Le vittime si chiamavano Rosellina e Barbara Indrieri e vennero assassinate il 16 febbraio 2011, in una palazzina di San Lorenzo del Vallo da due spietati sicari. Un anno dopo il duplice omicidio, Sylas De Marco, rimasto nell’occasione solo ferito, indica all’allora procuratore aggiunto antimafia di Catanzaro, Vincenzo Luberto, i nomi dei presunti sicari: Francesco Salvatore Scorza, trentaduenne di Castrovillari, e Domenico Scarola, 28 anni di Tarsia.
Il primo è figlio di Costantino Scorza, uomo ritenuto vicino a Franco Presta, coinvolto in un’operazione anti ’ndrangheta; l’altro è un perfetto sconosciuto.
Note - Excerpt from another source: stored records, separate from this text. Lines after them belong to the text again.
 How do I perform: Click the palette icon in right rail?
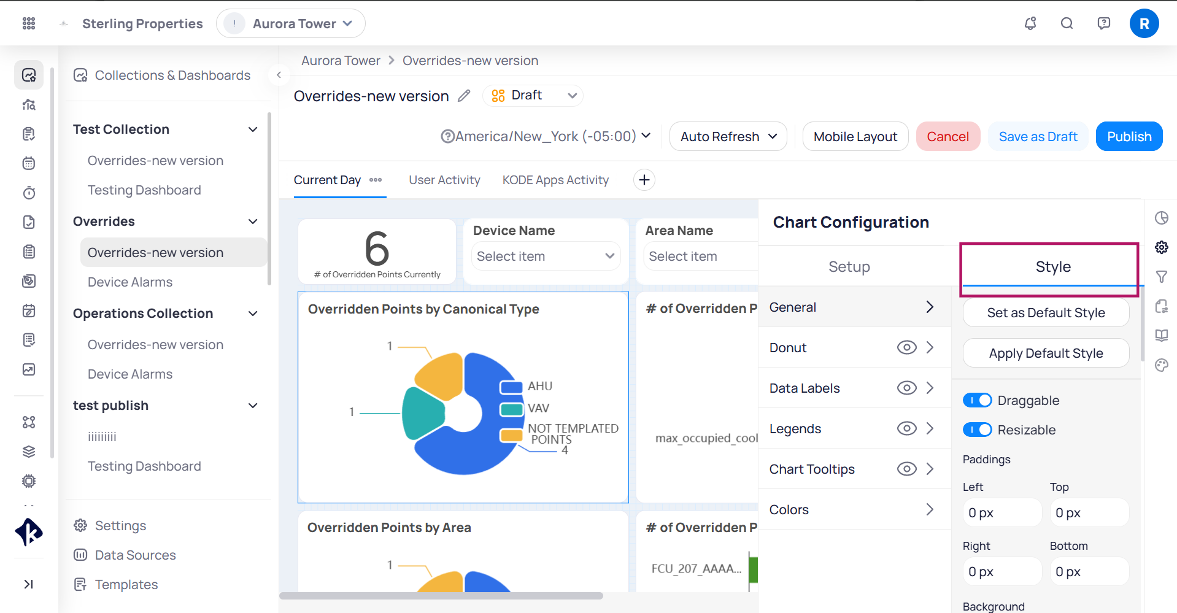1162,365
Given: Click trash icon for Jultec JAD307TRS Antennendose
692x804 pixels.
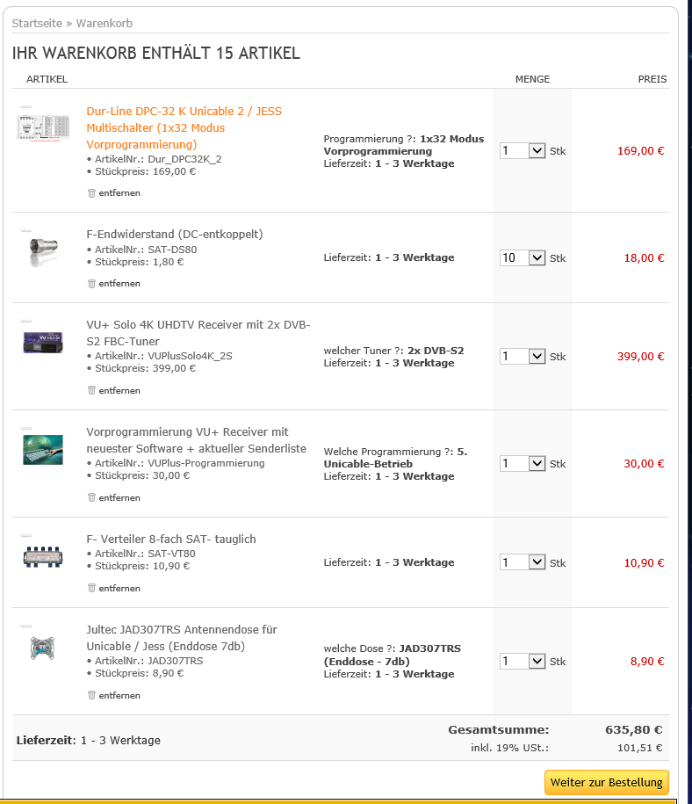Looking at the screenshot, I should pyautogui.click(x=91, y=696).
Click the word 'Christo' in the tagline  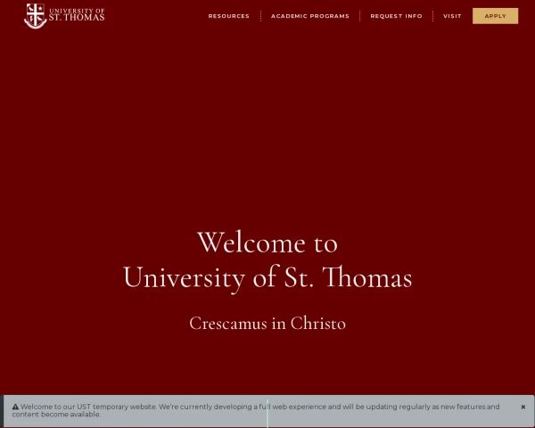[317, 324]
I due vengono arrestati e poi rinviati a giudizio. Il supertestimone conferma in aula le dichiarazioni rese durante le indagini e Scarola e Scorza vengono condannati al carcere a vita a conclusione dei processi di primo e secondo grado.
L’11 ottobre del 2017 la suprema Corte di Cassazione respinge i ricorsi presentati dal collegio difensivo facendo diventare definitive le condanne. I due imputati si sono sempre protestati innocenti, contestando la ricostruzione degli accadimenti fatta sia dai magistrati inquirenti che dai giudici delle Corti di assise di Cosenza e Catanzaro. A quasi tre anni di distanza dalla pronuncia del verdetto si registra un colpo di scena.
L’avvocato Mario Murano, difensore di Francesco Salvatore Scorza, ha infatti presentato istanza di revisione alla Corte di appello di Salerno, chiedendo la celebrazione di un nuovo processo. Nell’istanza il legale sottolinea l’esistenza di “nuove prove” a favore del condannato Scorza e stigmatizza una serie di errori commessi durante le indagini condotte per far luce sul duplice omicidio.
«Dall’esame complessivo degli atti processuali non può non rilevarsi» scrive il penalista romano «che l’iter investigativo si è rivelato anomalo e caratterizzato da gravi mancanze ed errori in massima parte irreversibili, che poi hanno finito per condizionare l’esatto accertamento della verità processuale, falsamente ancorata alla responsabilità di un imputato (Scorza) palesemente innocente».
I togati campani entro il prossimo ottobre si pronunceranno sull’ammissibilità della richiesta revisione.